On 21/12/2010 05:44, Richard Elling wrote:
On Dec 20, 2010, at 7:31 AM, Phil Harman <phil.har...@gmail.com
<mailto:phil.har...@gmail.com>> wrote:
On 20/12/2010 13:59, Richard Elling wrote:
On Dec 20, 2010, at 2:42 AM, Phil Harman <phil.har...@gmail.com
<mailto:phil.har...@gmail.com>> wrote:
Why does resilvering take so long in raidz anyway?
Because it's broken. There were some changes a while back that made
it more broken.
"broken" is the wrong term here. It functions as designed and correctly
resilvers devices. Disagreeing with the design is quite different than
proving a defect.
It might be the wrong term in general, but I think it does apply in
the budget home media server context of this thread.

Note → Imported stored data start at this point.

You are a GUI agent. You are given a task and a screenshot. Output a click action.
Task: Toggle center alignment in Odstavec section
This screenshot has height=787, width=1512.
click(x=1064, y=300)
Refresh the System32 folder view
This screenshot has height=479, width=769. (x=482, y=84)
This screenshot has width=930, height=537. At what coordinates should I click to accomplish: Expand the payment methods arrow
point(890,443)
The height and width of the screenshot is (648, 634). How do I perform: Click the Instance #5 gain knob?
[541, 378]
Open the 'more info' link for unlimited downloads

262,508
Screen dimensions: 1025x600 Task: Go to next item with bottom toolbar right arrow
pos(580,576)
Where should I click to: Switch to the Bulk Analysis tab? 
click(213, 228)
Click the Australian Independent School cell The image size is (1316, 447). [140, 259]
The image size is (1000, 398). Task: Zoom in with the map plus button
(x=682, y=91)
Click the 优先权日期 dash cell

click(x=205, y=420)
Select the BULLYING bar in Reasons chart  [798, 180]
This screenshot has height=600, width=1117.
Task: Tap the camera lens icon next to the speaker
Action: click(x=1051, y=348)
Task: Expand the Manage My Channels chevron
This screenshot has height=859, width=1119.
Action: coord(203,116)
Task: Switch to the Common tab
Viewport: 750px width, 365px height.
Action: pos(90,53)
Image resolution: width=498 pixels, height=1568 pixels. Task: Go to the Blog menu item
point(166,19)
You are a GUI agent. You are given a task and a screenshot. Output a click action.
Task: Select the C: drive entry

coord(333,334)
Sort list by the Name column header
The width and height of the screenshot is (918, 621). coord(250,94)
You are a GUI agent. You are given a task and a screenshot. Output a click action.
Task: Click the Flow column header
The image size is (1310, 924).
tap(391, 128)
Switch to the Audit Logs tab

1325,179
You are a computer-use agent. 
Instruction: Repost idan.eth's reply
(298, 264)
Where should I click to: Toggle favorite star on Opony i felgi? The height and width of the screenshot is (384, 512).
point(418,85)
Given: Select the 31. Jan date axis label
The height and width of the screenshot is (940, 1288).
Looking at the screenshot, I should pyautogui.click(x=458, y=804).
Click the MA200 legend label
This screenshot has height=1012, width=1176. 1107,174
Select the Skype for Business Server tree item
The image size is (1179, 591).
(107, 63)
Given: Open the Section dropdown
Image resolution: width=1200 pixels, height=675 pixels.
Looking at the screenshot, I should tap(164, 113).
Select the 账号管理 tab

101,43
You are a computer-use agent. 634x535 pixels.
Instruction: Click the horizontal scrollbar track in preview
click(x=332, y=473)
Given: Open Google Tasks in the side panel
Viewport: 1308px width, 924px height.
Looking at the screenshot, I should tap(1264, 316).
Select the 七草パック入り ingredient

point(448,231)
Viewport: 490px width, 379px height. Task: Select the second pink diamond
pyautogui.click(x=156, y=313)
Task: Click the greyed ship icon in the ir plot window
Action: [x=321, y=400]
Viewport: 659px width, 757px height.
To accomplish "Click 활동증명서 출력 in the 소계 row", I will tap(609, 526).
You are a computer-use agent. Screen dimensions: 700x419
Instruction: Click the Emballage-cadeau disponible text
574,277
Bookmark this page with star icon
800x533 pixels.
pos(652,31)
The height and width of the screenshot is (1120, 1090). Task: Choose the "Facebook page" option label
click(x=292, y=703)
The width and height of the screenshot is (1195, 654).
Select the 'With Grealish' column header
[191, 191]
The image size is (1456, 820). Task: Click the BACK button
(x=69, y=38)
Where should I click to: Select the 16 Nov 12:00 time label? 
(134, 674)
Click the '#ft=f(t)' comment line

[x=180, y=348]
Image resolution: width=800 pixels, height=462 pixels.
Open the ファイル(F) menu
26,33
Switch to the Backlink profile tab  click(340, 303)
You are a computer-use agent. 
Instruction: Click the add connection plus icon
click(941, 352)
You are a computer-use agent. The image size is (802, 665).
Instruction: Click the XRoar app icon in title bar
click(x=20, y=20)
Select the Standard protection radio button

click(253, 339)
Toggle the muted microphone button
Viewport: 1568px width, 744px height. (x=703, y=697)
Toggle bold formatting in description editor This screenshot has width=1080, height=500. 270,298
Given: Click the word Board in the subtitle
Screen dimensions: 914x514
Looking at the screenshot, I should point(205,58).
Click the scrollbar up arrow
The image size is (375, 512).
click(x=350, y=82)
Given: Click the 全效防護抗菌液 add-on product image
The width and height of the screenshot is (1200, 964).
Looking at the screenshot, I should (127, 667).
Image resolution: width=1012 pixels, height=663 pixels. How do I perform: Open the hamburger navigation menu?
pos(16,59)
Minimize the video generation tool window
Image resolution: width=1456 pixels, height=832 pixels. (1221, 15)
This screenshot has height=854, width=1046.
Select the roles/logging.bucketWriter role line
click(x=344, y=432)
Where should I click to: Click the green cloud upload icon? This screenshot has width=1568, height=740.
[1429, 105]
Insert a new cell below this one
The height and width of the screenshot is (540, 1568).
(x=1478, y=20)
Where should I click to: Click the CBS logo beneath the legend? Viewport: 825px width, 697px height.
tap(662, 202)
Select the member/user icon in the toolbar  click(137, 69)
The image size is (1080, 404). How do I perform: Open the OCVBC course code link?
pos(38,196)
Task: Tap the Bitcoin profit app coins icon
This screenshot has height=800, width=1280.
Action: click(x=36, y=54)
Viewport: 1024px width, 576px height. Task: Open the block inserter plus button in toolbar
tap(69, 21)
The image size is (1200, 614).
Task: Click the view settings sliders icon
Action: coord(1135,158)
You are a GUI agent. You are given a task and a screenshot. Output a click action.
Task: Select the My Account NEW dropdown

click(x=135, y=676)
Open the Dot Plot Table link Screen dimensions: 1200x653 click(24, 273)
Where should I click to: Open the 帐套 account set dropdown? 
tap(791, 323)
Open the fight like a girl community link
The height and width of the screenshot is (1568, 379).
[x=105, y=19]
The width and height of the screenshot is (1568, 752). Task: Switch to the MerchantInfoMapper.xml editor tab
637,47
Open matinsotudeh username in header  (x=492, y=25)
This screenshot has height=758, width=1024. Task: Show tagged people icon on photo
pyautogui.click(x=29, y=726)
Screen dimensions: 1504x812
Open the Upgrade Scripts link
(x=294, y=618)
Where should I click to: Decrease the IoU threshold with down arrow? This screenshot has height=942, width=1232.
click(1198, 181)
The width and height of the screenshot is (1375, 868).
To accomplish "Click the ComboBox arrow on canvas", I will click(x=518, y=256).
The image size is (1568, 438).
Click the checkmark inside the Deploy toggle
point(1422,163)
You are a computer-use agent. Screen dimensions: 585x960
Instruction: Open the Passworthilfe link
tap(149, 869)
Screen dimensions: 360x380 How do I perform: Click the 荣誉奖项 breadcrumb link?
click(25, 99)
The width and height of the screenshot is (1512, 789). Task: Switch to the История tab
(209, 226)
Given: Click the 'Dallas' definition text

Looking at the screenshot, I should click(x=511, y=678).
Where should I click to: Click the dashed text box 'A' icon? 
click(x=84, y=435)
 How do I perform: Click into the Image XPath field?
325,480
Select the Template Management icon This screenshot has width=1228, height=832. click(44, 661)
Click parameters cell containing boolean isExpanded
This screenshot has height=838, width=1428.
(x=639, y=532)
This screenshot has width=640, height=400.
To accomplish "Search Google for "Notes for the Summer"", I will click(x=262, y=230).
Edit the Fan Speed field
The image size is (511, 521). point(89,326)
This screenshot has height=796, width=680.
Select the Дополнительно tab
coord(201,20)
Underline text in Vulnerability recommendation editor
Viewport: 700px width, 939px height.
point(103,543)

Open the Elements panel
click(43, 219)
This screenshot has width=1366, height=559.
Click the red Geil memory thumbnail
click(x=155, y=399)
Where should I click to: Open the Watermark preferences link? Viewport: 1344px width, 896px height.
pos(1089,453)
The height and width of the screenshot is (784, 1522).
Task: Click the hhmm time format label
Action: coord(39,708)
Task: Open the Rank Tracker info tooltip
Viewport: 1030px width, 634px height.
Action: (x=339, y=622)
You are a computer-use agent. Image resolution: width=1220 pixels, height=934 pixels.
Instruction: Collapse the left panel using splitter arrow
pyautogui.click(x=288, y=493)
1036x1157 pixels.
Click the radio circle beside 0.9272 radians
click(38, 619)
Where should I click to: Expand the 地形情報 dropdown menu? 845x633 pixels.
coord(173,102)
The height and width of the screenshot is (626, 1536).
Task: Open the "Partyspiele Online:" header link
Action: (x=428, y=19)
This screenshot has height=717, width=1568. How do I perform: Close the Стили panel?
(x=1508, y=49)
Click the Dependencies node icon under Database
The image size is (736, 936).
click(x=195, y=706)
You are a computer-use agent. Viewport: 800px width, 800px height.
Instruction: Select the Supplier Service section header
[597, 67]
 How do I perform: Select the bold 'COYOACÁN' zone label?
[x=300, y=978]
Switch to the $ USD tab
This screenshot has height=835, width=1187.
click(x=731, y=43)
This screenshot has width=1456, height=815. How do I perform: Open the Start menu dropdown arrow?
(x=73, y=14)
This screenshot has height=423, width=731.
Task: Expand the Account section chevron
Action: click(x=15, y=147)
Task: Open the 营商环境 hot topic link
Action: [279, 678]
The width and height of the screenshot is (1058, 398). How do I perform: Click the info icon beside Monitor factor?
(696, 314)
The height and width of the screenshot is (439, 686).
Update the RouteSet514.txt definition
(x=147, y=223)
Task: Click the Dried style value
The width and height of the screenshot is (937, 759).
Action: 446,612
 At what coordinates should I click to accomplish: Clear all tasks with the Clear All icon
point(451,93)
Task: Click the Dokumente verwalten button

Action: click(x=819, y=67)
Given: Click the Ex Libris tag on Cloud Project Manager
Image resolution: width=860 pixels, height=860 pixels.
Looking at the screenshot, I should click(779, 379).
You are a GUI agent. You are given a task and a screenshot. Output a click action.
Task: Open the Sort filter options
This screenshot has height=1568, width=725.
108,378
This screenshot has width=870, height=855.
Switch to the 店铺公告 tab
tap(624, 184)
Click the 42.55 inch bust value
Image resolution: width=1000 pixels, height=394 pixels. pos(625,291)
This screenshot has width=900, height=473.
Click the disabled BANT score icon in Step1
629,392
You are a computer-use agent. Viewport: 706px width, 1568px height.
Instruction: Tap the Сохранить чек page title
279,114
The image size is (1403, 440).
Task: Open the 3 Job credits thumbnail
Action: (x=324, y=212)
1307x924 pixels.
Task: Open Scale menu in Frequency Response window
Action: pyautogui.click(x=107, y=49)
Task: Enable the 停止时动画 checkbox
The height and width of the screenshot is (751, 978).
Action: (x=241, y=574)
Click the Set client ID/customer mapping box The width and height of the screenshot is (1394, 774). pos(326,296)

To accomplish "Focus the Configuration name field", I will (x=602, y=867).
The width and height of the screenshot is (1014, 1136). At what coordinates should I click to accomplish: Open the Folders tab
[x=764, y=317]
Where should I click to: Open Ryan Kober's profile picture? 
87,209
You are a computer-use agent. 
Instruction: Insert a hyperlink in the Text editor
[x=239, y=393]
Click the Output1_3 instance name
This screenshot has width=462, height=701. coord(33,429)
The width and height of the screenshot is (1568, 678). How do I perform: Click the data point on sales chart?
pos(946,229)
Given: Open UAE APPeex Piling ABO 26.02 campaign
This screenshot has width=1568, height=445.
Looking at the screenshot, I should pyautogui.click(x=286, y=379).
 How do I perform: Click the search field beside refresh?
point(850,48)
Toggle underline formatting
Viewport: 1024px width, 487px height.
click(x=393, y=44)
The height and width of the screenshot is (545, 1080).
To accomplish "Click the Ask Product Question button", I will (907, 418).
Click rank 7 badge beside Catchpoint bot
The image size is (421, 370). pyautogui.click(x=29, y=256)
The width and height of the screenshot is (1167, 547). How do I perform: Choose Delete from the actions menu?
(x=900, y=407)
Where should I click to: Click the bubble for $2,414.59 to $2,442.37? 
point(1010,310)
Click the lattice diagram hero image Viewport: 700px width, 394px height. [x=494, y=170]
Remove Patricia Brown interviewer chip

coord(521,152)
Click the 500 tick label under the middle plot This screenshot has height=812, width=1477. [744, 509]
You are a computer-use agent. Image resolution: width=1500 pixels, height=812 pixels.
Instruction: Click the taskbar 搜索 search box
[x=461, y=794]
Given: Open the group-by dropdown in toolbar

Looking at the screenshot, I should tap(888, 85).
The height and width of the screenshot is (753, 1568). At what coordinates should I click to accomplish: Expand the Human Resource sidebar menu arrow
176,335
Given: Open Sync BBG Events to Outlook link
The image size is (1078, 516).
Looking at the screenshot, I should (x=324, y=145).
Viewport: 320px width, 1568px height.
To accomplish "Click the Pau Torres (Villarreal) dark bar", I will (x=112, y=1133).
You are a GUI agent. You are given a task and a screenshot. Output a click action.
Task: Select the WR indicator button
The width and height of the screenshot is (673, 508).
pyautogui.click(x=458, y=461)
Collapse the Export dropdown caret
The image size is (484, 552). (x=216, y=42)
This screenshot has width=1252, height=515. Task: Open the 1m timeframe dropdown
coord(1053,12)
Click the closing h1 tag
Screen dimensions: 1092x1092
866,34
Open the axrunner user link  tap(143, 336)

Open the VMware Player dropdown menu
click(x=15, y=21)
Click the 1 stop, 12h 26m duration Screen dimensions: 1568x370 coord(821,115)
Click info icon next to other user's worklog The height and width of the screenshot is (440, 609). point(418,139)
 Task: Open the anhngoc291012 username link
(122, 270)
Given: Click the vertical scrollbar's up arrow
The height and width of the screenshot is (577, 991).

If you only have a few slow drives, you don't have performance.
Like trying to win the Indianapolis 500 with a tricycle...
The context of this thread is a budget home media server (certainly not
the Indy 500, but perhaps not as humble as tricycle touring either). And
whilst it is a habit of the hardware advocate to blame the software ...
and vice versa ... it's not much help to those of us trying to build
"good enough" systems across the performance and availability spectrum.
I think we can agree that ZFS currently doesn't play well on cheap
disks. I think we can also agree that the performance of ZFS
resilvering is known to be suboptimal under certain conditions.
... and those conditions are also a strength. For example, most file
systems are nowhere near full. With ZFS you only resilver data. For those
who recall the resilver throttles in SVM or VXVM, you will appreciate not
having to resilver non-data.
I'd love to see the data and analysis for the assertion that "most files
systems are nowhere near full", discounting, of course, any trivial
cases. In my experience, in any cost conscious scenario, in the home or
the enterprise, the expectation is that I'll get to use the majority of
the space I've paid for (generally "through the nose" from the storage
silo team in the enterprise scenario). To borrow your illustration, even
Indy 500 teams care about fuel consumption.
What I don't appreciate is having to resilver significantly more data
than the drive can contain. But when it comes to the crunch, what I'd
really appreciate was a bounded resilver time measured in hours not days
or weeks.
For a long time at Sun, the rule was "correctness is a constraint,
performance is a goal". However, in the real world, performance is
often also a constraint (just as a quick but erroneous answer is a
wrong answer, so also, a slow but correct answer can also be "wrong").
Then one brave soul at Sun once ventured that "if Linux is faster,
it's a Solaris bug!" and to his surprise, the idea caught on. I later
went on to tell people that ZFS delievered RAID "where I =
inexpensive", so I'm a just a little frustrated when that promise
becomes less respected over time. First it was USB drives (which I
agreed with), now it's SATA (and I'm not so sure).
"slow" doesn't begin with an "i" :-)
Both ZFS and RAID promised to play in the inexpensive space.
There has been a lot of discussion, anecdotes and some data on this
list.
"slow because I use devices with poor random write(!) performance"
is very different than "broken."
Again, context is everything. For example, if someone was building a
business critical NAS appliance from consumer grade parts, I'd be the
first to say "are you nuts?!"
Unfortunately, the math does not support your position...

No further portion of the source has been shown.